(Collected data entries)

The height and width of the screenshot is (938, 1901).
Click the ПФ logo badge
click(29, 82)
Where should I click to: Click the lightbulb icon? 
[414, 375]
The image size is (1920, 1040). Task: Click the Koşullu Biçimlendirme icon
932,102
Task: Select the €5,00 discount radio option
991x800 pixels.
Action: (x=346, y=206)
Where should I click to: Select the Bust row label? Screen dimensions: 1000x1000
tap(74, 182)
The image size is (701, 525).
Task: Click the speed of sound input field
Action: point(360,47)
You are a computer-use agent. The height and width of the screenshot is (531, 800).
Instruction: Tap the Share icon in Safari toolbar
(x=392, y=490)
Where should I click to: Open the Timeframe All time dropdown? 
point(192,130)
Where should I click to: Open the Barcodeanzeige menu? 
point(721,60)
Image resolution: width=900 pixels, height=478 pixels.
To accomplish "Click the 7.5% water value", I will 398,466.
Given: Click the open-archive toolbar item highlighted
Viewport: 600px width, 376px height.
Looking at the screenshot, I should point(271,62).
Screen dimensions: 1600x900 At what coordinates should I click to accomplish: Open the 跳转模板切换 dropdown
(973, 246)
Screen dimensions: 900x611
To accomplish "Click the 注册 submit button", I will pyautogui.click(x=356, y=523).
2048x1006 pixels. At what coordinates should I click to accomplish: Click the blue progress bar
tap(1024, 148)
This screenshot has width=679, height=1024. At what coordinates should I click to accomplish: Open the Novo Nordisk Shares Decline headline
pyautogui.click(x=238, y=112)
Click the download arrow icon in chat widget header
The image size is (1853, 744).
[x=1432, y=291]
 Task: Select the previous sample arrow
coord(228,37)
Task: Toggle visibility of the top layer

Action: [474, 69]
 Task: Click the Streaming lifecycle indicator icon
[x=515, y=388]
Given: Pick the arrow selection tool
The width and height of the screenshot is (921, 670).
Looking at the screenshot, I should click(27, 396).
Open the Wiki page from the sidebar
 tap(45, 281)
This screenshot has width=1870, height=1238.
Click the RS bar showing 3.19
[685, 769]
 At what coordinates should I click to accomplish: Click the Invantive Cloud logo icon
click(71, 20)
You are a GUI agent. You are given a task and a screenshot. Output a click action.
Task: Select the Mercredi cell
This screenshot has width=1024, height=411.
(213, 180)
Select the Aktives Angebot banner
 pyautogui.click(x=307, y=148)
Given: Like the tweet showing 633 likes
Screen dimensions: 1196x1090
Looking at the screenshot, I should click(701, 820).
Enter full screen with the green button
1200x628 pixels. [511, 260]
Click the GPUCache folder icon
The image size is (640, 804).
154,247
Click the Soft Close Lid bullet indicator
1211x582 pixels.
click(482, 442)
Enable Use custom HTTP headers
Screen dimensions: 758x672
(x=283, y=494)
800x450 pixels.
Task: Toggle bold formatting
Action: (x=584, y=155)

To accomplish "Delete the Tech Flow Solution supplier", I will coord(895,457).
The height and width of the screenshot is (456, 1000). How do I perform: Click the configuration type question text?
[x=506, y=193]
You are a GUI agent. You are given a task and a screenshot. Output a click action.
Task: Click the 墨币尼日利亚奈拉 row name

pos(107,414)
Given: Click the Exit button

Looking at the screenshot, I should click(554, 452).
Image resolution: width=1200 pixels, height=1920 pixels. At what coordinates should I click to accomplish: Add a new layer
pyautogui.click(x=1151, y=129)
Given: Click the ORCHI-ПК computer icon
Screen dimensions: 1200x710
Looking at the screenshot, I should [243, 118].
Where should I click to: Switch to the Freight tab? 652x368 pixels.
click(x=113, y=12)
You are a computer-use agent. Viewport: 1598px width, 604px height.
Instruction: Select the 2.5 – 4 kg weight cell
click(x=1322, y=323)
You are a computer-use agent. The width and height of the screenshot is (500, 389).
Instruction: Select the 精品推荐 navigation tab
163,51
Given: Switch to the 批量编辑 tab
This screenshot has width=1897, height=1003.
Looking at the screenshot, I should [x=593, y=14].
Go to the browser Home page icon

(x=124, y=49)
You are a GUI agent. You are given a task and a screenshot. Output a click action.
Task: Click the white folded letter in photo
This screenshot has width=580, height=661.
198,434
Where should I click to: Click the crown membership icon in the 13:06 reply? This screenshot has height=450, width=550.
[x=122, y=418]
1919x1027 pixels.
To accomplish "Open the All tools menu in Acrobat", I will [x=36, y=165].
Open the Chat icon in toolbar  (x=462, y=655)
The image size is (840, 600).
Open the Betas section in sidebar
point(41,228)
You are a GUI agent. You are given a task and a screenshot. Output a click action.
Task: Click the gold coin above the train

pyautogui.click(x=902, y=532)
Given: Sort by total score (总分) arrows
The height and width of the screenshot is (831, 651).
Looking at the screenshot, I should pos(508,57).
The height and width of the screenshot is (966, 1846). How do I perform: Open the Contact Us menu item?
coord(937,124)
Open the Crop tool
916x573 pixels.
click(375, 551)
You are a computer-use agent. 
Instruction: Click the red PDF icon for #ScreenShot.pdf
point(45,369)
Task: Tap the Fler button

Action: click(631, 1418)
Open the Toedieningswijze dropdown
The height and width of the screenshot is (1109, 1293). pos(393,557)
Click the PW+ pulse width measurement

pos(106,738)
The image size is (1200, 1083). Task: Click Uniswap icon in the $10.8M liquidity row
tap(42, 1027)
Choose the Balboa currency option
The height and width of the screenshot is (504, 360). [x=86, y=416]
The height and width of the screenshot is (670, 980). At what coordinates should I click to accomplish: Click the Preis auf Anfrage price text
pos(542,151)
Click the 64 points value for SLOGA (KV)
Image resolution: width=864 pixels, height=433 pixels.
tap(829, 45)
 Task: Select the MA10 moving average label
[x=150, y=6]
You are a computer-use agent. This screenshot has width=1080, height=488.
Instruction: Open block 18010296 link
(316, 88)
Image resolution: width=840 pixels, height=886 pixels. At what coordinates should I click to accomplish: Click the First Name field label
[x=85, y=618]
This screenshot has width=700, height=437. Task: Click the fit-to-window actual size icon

Task to complete: Transcribe the data above exactly as it reads.

Task answer:
The height and width of the screenshot is (938, 1901).
Click the ПФ logo badge
click(29, 82)
Where should I click to: Click the lightbulb icon? 
[414, 375]
The image size is (1920, 1040). Task: Click the Koşullu Biçimlendirme icon
932,102
Task: Select the €5,00 discount radio option
991x800 pixels.
Action: (x=346, y=206)
Where should I click to: Select the Bust row label? Screen dimensions: 1000x1000
tap(74, 182)
The image size is (701, 525).
Task: Click the speed of sound input field
Action: point(360,47)
You are a computer-use agent. The height and width of the screenshot is (531, 800).
Instruction: Tap the Share icon in Safari toolbar
(x=392, y=490)
Where should I click to: Open the Timeframe All time dropdown? 
point(192,130)
Where should I click to: Open the Barcodeanzeige menu? 
point(721,60)
Image resolution: width=900 pixels, height=478 pixels.
To accomplish "Click the 7.5% water value", I will 398,466.
Given: Click the open-archive toolbar item highlighted
Viewport: 600px width, 376px height.
Looking at the screenshot, I should point(271,62).
Screen dimensions: 1600x900 At what coordinates should I click to accomplish: Open the 跳转模板切换 dropdown
(973, 246)
Screen dimensions: 900x611
To accomplish "Click the 注册 submit button", I will pyautogui.click(x=356, y=523).
2048x1006 pixels. At what coordinates should I click to accomplish: Click the blue progress bar
tap(1024, 148)
This screenshot has width=679, height=1024. At what coordinates should I click to accomplish: Open the Novo Nordisk Shares Decline headline
pyautogui.click(x=238, y=112)
Click the download arrow icon in chat widget header
The image size is (1853, 744).
[x=1432, y=291]
 Task: Select the previous sample arrow
coord(228,37)
Task: Toggle visibility of the top layer

Action: [474, 69]
 Task: Click the Streaming lifecycle indicator icon
[x=515, y=388]
Given: Pick the arrow selection tool
The width and height of the screenshot is (921, 670).
Looking at the screenshot, I should click(27, 396).
Open the Wiki page from the sidebar
 tap(45, 281)
This screenshot has width=1870, height=1238.
Click the RS bar showing 3.19
[685, 769]
 At what coordinates should I click to accomplish: Click the Invantive Cloud logo icon
click(71, 20)
You are a GUI agent. You are given a task and a screenshot. Output a click action.
Task: Select the Mercredi cell
This screenshot has width=1024, height=411.
(213, 180)
Select the Aktives Angebot banner
 pyautogui.click(x=307, y=148)
Given: Like the tweet showing 633 likes
Screen dimensions: 1196x1090
Looking at the screenshot, I should click(701, 820).
Enter full screen with the green button
1200x628 pixels. [511, 260]
Click the GPUCache folder icon
The image size is (640, 804).
154,247
Click the Soft Close Lid bullet indicator
1211x582 pixels.
click(482, 442)
Enable Use custom HTTP headers
Screen dimensions: 758x672
(x=283, y=494)
800x450 pixels.
Task: Toggle bold formatting
Action: (x=584, y=155)

To accomplish "Delete the Tech Flow Solution supplier", I will coord(895,457).
The height and width of the screenshot is (456, 1000). How do I perform: Click the configuration type question text?
[x=506, y=193]
You are a GUI agent. You are given a task and a screenshot. Output a click action.
Task: Click the 墨币尼日利亚奈拉 row name

pos(107,414)
Given: Click the Exit button

Looking at the screenshot, I should click(554, 452).
Image resolution: width=1200 pixels, height=1920 pixels. At what coordinates should I click to accomplish: Add a new layer
pyautogui.click(x=1151, y=129)
Given: Click the ORCHI-ПК computer icon
Screen dimensions: 1200x710
Looking at the screenshot, I should [243, 118].
Where should I click to: Switch to the Freight tab? 652x368 pixels.
click(x=113, y=12)
You are a computer-use agent. Viewport: 1598px width, 604px height.
Instruction: Select the 2.5 – 4 kg weight cell
click(x=1322, y=323)
You are a computer-use agent. The width and height of the screenshot is (500, 389).
Instruction: Select the 精品推荐 navigation tab
163,51
Given: Switch to the 批量编辑 tab
This screenshot has width=1897, height=1003.
Looking at the screenshot, I should [x=593, y=14].
Go to the browser Home page icon

(x=124, y=49)
You are a GUI agent. You are given a task and a screenshot. Output a click action.
Task: Click the white folded letter in photo
This screenshot has width=580, height=661.
198,434
Where should I click to: Click the crown membership icon in the 13:06 reply? This screenshot has height=450, width=550.
[x=122, y=418]
1919x1027 pixels.
To accomplish "Open the All tools menu in Acrobat", I will [x=36, y=165].
Open the Chat icon in toolbar  (x=462, y=655)
The image size is (840, 600).
Open the Betas section in sidebar
point(41,228)
You are a GUI agent. You are given a task and a screenshot. Output a click action.
Task: Click the gold coin above the train

pyautogui.click(x=902, y=532)
Given: Sort by total score (总分) arrows
The height and width of the screenshot is (831, 651).
Looking at the screenshot, I should pos(508,57).
The height and width of the screenshot is (966, 1846). How do I perform: Open the Contact Us menu item?
coord(937,124)
Open the Crop tool
916x573 pixels.
click(375, 551)
You are a computer-use agent. 
Instruction: Click the red PDF icon for #ScreenShot.pdf
point(45,369)
Task: Tap the Fler button

Action: click(631, 1418)
Open the Toedieningswijze dropdown
The height and width of the screenshot is (1109, 1293). pos(393,557)
Click the PW+ pulse width measurement

pos(106,738)
The image size is (1200, 1083). Task: Click Uniswap icon in the $10.8M liquidity row
tap(42, 1027)
Choose the Balboa currency option
The height and width of the screenshot is (504, 360). [x=86, y=416]
The height and width of the screenshot is (670, 980). At what coordinates should I click to accomplish: Click the Preis auf Anfrage price text
pos(542,151)
Click the 64 points value for SLOGA (KV)
Image resolution: width=864 pixels, height=433 pixels.
tap(829, 45)
 Task: Select the MA10 moving average label
[x=150, y=6]
You are a computer-use agent. This screenshot has width=1080, height=488.
Instruction: Open block 18010296 link
(316, 88)
Image resolution: width=840 pixels, height=886 pixels. At what coordinates should I click to accomplish: Click the First Name field label
[x=85, y=618]
This screenshot has width=700, height=437. Task: Click the fit-to-window actual size icon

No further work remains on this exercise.